Syrian refugees in Lebanon are cut off from visiting hospitals and treatment because of “the fear of deportation when crossing checkpoints to reach health facilities,” according to humanitarian and human rights organizations.
It is difficult to obtain medical care for Syrian refugees in Lebanon, according to the “Doctors Without Borders” report. This is based on reports of forced deportation practices and restrictions on freedom of movement. Doctors Without Borders reported that “many refugees no longer dare to leave their homes, even to obtain necessary medical care.”
Over the past two weeks, MSF teams have noticed that many patients’ appointments in their clinics have not been kept. Aides reported that “many patients fear deportation when crossing checkpoints to reach health facilities and hospitals.”
Since the beginning of the year, the Lebanese government has been strict in confronting the Syrian refugees in the country. According to aid organizations, around 1,500 Syrians have been arrested and more than 700 deported back to Syria since the beginning of the year.
Reports by organizations such as Amnesty International and Human Rights Watch point to curfews and obstacles in trying to rent accommodation, with the aim of pushing Syrians to return. Politicians and the media also stress their tone.
However, Lebanese Information Minister Ziad al-Makari said that there is no random deportation of Syrians from Lebanon. But those who frequent illegally between Syria and Lebanon, where they make up the majority of refugees in Lebanon, should certainly be deported, according to Makari’s statement to the German Press Agency. “They are here only because of the money, and because of the many free services they receive here, such as health care and education,” the minister said.

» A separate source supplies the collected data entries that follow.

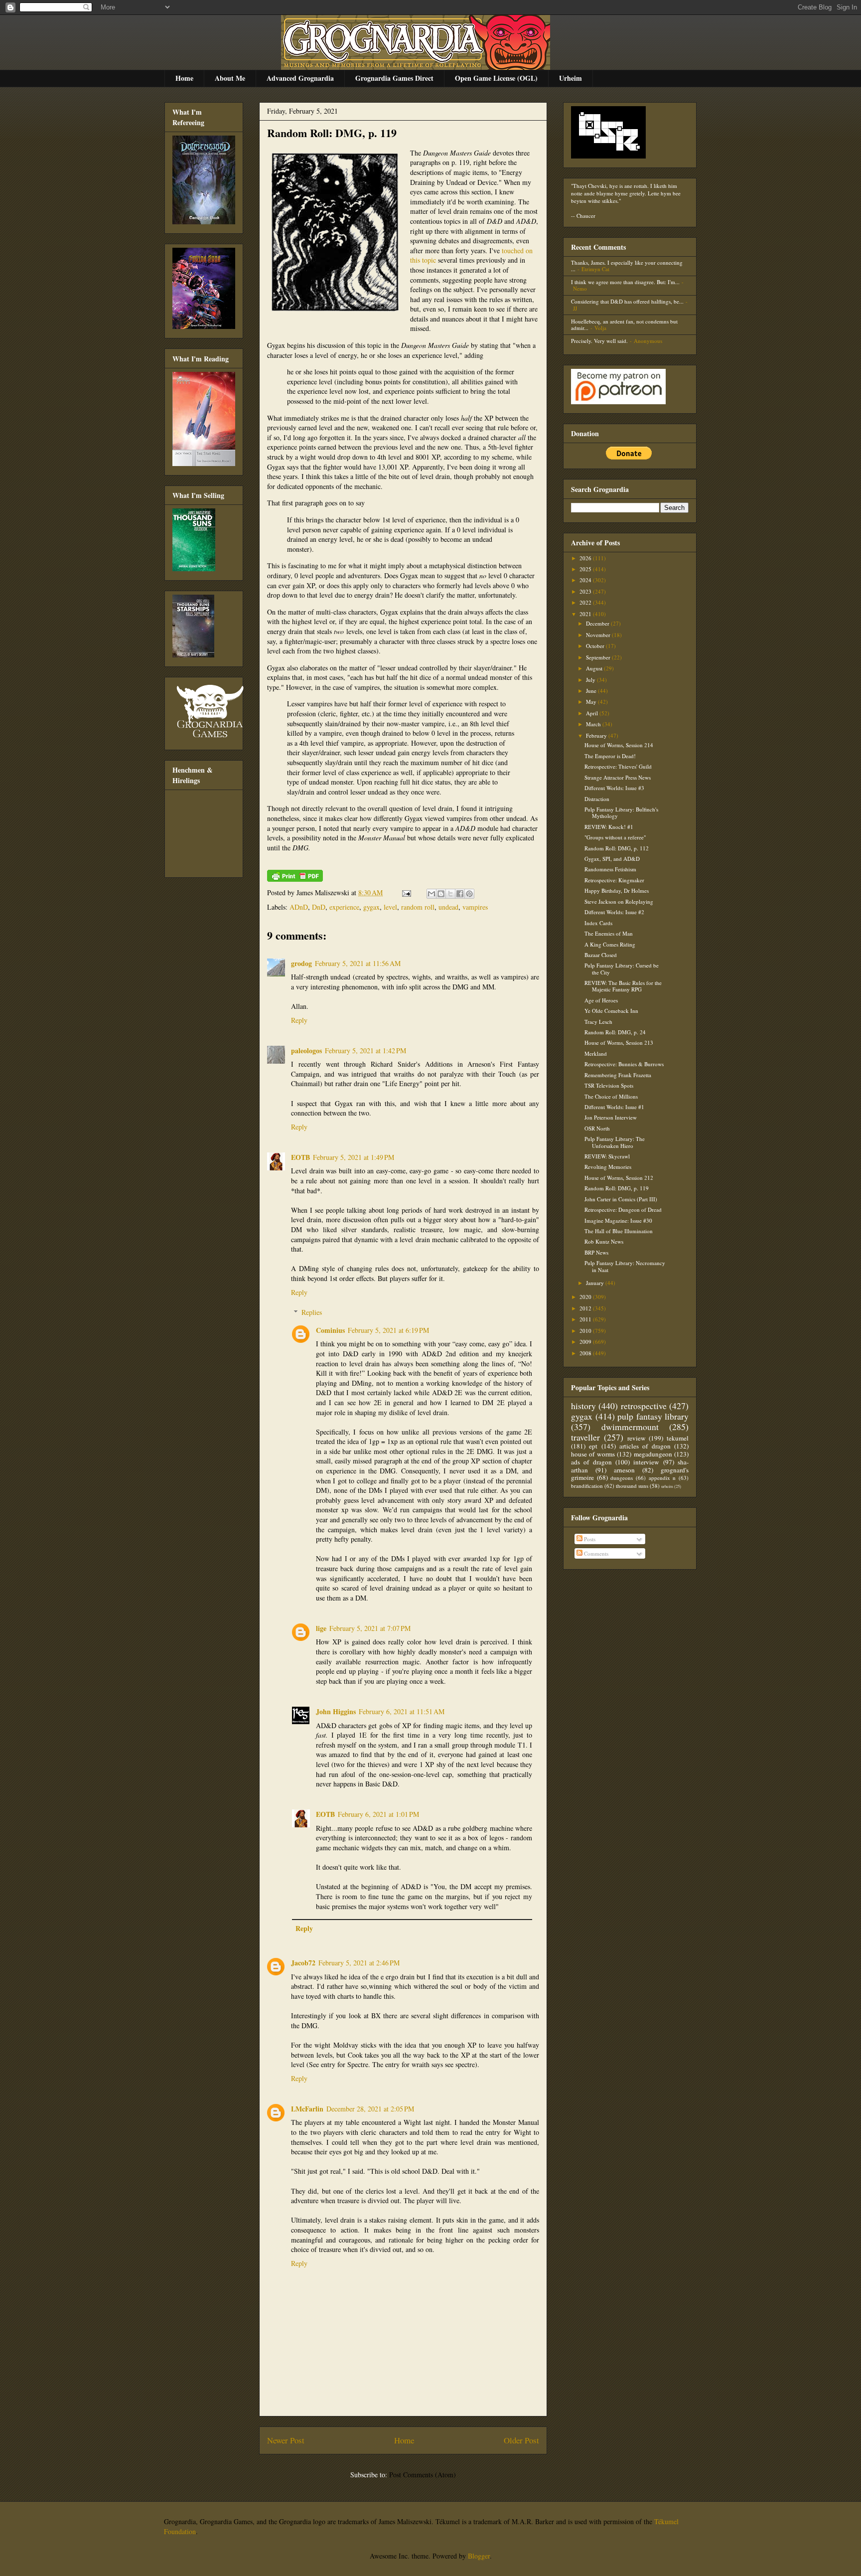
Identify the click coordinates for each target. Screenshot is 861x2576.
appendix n (662, 1477)
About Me (230, 78)
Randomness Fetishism (610, 869)
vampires (475, 907)
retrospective (644, 1406)
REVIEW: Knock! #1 (608, 826)
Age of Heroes (601, 1000)
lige (321, 1628)
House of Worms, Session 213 (618, 1042)
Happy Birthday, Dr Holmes (616, 890)
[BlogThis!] (441, 894)
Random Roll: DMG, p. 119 (332, 133)
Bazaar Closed (600, 955)
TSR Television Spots (608, 1085)
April (592, 713)
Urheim (570, 78)
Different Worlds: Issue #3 (614, 788)
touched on (517, 250)
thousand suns (632, 1485)
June (592, 690)
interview (646, 1461)
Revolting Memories (607, 1166)
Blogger (479, 2556)
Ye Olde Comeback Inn (611, 1010)
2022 (586, 602)
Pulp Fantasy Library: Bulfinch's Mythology (621, 812)
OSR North (597, 1128)
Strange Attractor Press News (617, 777)
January (595, 1283)
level (390, 907)
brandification (587, 1485)
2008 (586, 1353)
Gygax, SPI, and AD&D (612, 858)
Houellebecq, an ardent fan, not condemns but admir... (624, 324)
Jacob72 (303, 1962)
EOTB (300, 1157)
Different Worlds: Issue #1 (614, 1107)
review (636, 1438)
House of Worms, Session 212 (618, 1177)
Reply (299, 1020)
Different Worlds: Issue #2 (614, 912)
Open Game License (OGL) (496, 78)
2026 (586, 558)
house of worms (593, 1453)
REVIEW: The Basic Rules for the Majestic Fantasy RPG (623, 986)
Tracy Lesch (598, 1021)
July (591, 679)
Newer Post (285, 2440)
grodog (301, 963)
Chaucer (585, 215)
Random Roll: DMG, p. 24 (615, 1032)
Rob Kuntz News (603, 1241)
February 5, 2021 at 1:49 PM (353, 1157)
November (599, 635)
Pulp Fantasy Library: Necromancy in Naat (624, 1266)
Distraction (596, 799)
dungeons (621, 1477)
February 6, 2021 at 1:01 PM (378, 1814)
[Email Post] (406, 892)
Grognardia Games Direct (394, 78)
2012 (586, 1308)
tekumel (678, 1438)
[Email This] (431, 894)
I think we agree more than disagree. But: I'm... (625, 282)
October (596, 645)
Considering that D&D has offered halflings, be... (627, 301)
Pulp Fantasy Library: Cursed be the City (621, 968)
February (597, 735)
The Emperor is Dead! (610, 756)
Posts (588, 1539)
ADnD (298, 907)
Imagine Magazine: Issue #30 (618, 1220)
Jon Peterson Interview (610, 1117)
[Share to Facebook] (460, 894)
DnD (318, 907)
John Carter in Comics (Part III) (620, 1199)
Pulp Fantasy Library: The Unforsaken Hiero (614, 1142)
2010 (586, 1330)
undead (448, 907)
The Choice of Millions (611, 1096)
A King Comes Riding (609, 944)
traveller (585, 1437)
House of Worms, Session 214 (618, 745)
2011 (586, 1319)
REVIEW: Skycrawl (607, 1156)
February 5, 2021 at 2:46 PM (359, 1962)
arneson (624, 1469)
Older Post (521, 2440)
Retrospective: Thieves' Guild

At the beginning of May, a senior aid source said that more than 450 Syrians had been arrested in more than 60 Lebanese army raids or at checkpoints in April. More than 130 of them have been deported.
Lebanese security sources also told Reuters that the raids were targeting Syrians who do not have valid residency papers, adding that their deportation is happening because there are no places in Lebanese prisons to accommodate them. The Minister of Social Affairs in the caretaker government had earlier called on the security services to tighten restrictions on those who do not hold valid residency papers, but he said that their return to their country would be “voluntary”.